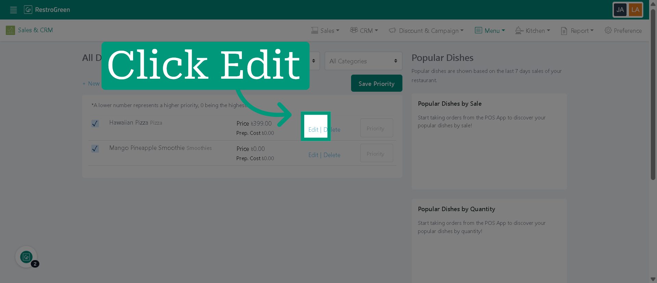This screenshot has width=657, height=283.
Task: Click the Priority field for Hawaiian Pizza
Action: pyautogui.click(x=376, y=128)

==

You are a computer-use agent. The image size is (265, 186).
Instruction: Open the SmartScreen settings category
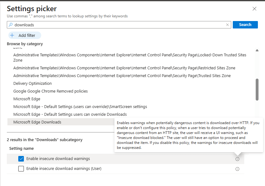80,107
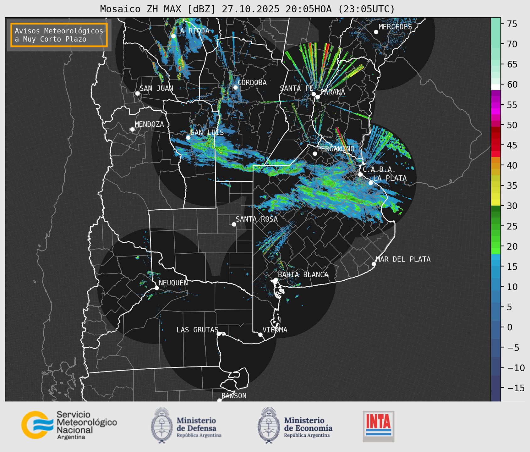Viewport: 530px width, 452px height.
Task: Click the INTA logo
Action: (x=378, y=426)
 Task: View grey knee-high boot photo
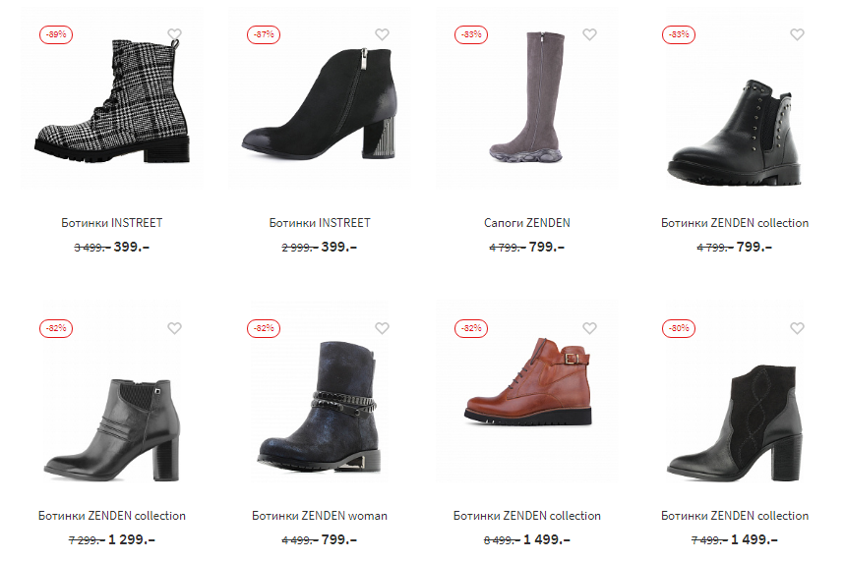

* * *

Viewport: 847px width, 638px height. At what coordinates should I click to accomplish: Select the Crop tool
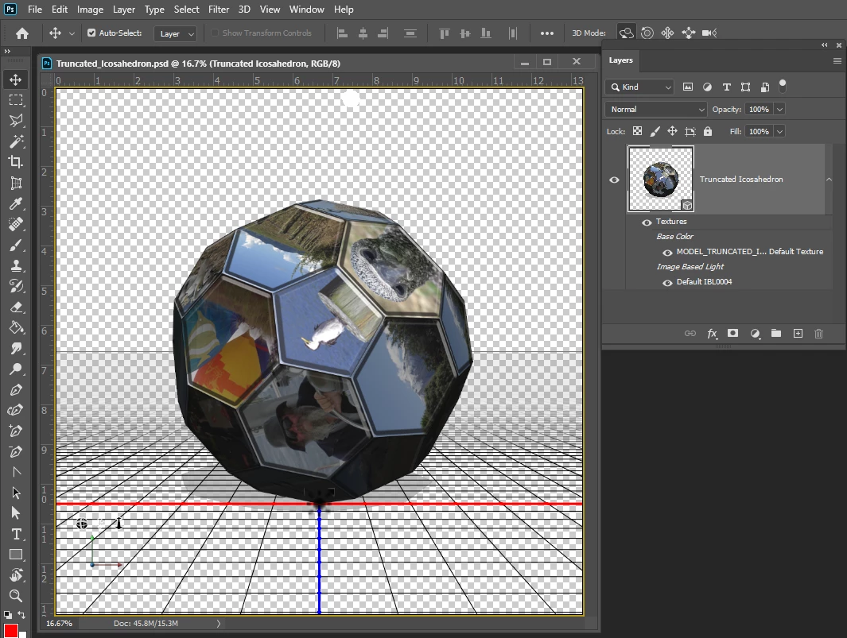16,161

* How to complete this task *
Out of the records above, please copy exactly the lines from the line with "You are a computer-use" up to and including the line with "Task: View grey knee-high boot photo", minus the pictures.

* Solution for this task *
You are a computer-use agent. The image size is (265, 186).
Instruction: Open the SmartScreen settings category
80,107
Viewport: 530px width, 452px height.
Task: Click the INTA logo
Action: (x=378, y=426)
 Task: View grey knee-high boot photo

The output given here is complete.